It was composed of the élite of the State, young men charged with devotion to duty, honor, country, liberty, justice and right. Their gallantry in battle became an ideal of the army of Northern Virginia all through their service.

The commands assembled were: First Maryland cavalry, Lieut.-Col. Ridgely Brown; Maj. Robert Couter Smith; Adjutants George W. Booth, Tom Eager Howard Post.

Second Maryland infantry: Captain J. Parran Crane commanding; Lieut.-Col. Jos. R. Herbert and Maj. W. W. Goldsborough, both absent, wounded at Gettysburg. [116]

First Maryland artillery, Capt. Wm. F. Dement.

Second Maryland artillery, Baltimore light, Capt. Wm. H. Griffin.

Fourth Maryland artillery, Chesapeake, Capt. Walter S. Chew.

The organizations of the batteries were as follows:

First Maryland: Captain, William F. Dement.
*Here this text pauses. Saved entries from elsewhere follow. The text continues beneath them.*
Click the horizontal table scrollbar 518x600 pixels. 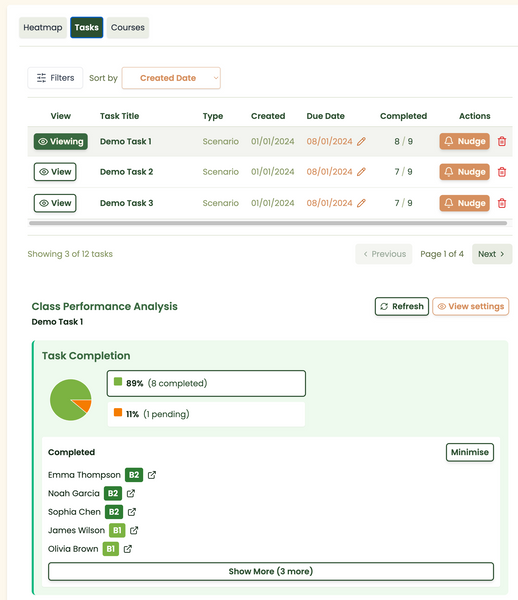pos(268,223)
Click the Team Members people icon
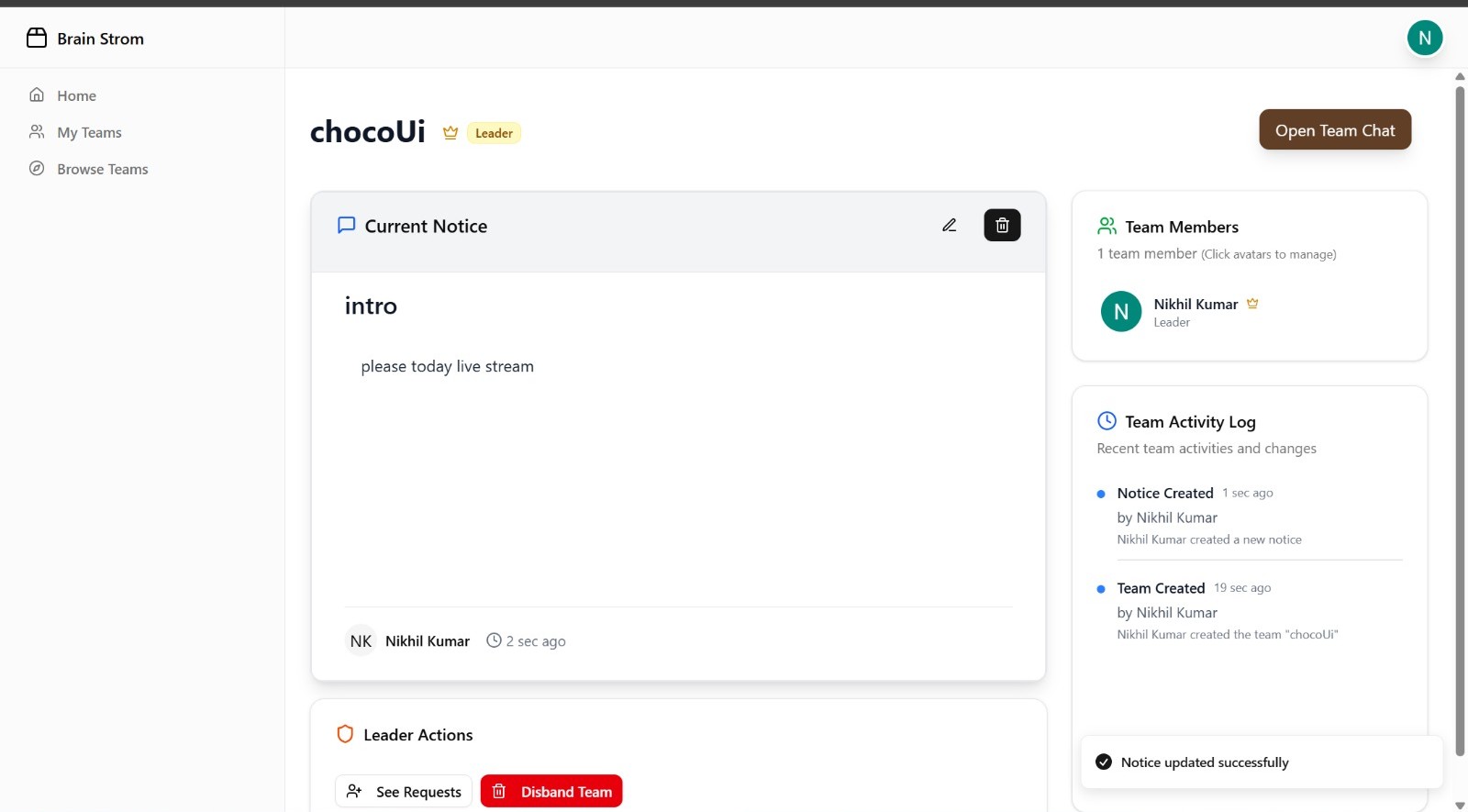The width and height of the screenshot is (1468, 812). [x=1107, y=226]
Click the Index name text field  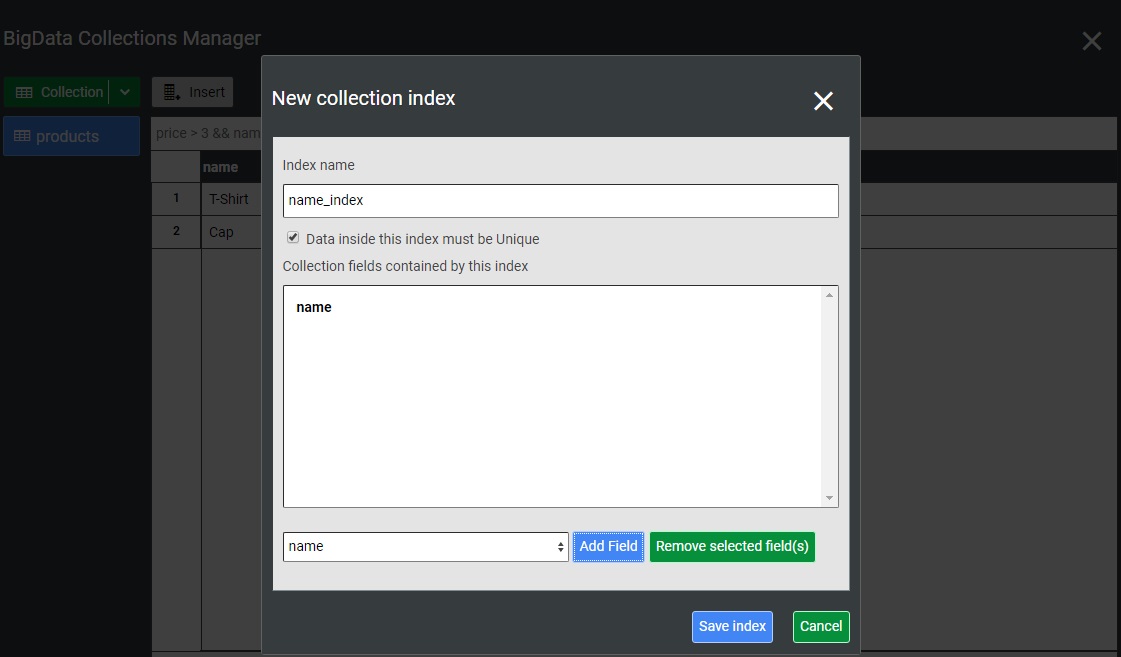pyautogui.click(x=560, y=200)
Lieutenants, Charles S. Couter, John Gayle, Wm. J. Hill.

Second Maryland, Baltimore light artillery: Captain, William H. Griffin. Lieutenants, William B. Bean, John McNulty, J. W. Goodman.

Fourth Maryland, Chesapeake artillery: Captain, Walter S. Chew. Lieutenants, John E. Plater, Benjamin G. Roberts.

The field and staff consisted of: Bradley T. Johnson, colonel commanding; George W. Booth, captain and A. A. G.; Wilson Carey Nicholas, captain and A. I. G.; George H. Kyle, major and C. S.; Charles W. Harding, major and Q. M.; Richard P. Johnson, surgeon and medical director; Thos. S. Latimer, assistant surgeon; Rev. Thomas Duncan, chaplain Andrew C. Trippe, lieutenant and ordnance officer.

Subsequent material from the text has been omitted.